Marie lo enfocó con la mirada. Sabía que esos cuatro hombres eran los que estaban en aquella habitación de la fábrica, y sabía también que eran ellos los mismos que durante años habían perseguido el secreto que ellas guardaban. Los mismos que mataron y descuartizaron a aquel pobre desgraciado francés después de que las monjas encargadas del sepulcro del rey Pere II el Gran intentaran ayudarlo a escapar. Un encuentro que se repetía de forma cíclica en la historia. Primero enfocó a Lucas, después a Mateo, luego a Marco y por fin a Juan de la Vega. Eran cuatro hombres que en su sola apariencia denotaban el poder que estaban acostumbrados a manejar. Le pareció que el más joven de ellos era el primero, el que le acababa de hablar de Azul, y el mayor era sin duda el de la melena plateada. Al principio, no recaló en los otros dos con detalle, todavía le costaba mantener la vista fija sin inundar el interior de sus pupilas de cientos de destellos.

—Es mejor que colabore, nos ahorrará mucho sufrimiento —la advirtió De la Vega.

¡Esa voz! La siguió hasta el hombre que estaba más alejado de ella, el que ocupaba el último sillón de la habitación y entonces, como si un rayo hubiese atravesado su cuerpo, lo reconoció, ¿pero qué hacía él allí? Habían pasado muchos años, ¿veinte? Sin duda era él, el único hombre que había conocido en la vida y de quien no había tenido noticias hasta ese momento.

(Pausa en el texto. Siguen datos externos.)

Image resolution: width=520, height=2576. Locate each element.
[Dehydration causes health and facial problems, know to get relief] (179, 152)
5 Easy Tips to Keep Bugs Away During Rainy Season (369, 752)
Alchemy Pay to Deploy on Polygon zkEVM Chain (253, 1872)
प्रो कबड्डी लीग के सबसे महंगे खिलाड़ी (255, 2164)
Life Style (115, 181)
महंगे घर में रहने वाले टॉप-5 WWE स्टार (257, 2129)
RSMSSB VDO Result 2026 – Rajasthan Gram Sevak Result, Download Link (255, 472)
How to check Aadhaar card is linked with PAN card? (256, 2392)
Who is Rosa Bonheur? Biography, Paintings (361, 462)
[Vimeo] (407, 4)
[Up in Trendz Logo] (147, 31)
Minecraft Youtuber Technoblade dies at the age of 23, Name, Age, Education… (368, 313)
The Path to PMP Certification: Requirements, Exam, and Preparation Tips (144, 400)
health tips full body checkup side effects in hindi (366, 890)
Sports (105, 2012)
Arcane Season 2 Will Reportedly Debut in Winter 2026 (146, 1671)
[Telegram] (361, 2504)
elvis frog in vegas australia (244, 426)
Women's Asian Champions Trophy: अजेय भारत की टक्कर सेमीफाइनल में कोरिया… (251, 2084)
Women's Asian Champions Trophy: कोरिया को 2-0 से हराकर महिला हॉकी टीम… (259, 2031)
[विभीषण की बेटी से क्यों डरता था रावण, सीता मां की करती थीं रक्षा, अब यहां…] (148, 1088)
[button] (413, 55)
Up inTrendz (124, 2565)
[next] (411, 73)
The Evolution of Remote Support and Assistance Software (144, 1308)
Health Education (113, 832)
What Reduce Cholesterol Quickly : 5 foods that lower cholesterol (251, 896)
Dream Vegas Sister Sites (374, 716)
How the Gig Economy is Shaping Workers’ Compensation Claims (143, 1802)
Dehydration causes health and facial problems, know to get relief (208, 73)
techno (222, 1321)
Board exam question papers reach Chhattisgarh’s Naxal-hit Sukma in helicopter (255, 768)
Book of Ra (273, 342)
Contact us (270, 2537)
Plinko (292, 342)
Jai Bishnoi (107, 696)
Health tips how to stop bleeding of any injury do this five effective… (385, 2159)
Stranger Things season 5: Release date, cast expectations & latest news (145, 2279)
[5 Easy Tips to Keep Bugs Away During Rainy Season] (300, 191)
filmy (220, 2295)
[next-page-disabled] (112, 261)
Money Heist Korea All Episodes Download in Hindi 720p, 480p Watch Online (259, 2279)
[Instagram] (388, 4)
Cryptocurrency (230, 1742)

—Quiero saber cómo está la hermana —casi ordenó Marie.

—Lamentablemente, la hermana, como usted la llama, ya no está —mintió Joswiack.

—¡Miserable! ¿Qué le habéis hecho? ¡Era a mí a quien buscabais!

—Bien, ahora que nos hemos puesto al día, le ruego conteste a nuestras preguntas. No nos gustaría llamar a su amigo para que la prepare antes de contestar —la amenazó Montalbán.

Marie sintió una descarga en el corazón. Se acababa de delatar, pero qué importaba ya eso. Aquellos malnacidos habían matado a Azul. ¡Su amada niña!

—No les diré ni una palabra.

—Os dije que no lo haría —contestó De la Vega—. Marie, por favor, colabora. No te haremos daño, te lo prometo, pero debes colaborar. Tu amiga no lo hizo y no nos dejó opción. Debes comprenderlo.

—¿Comprender qué, que tú eres la peor cosa que me ha ocurrido en la vida? Sabes, moriste para mí hace mucho tiempo y hoy ha resucitado tu fantasma en forma de monstruo horrible. ¿No te das cuenta de en qué te has convertido?, ¿tanto temes morir que has preferido convertirte en un asqueroso criminal? —Marie quiso sentir algo de piedad en sus palabras, pero un odio intenso la recorría con más fuerza que el dolor que le atenazaba los brazos.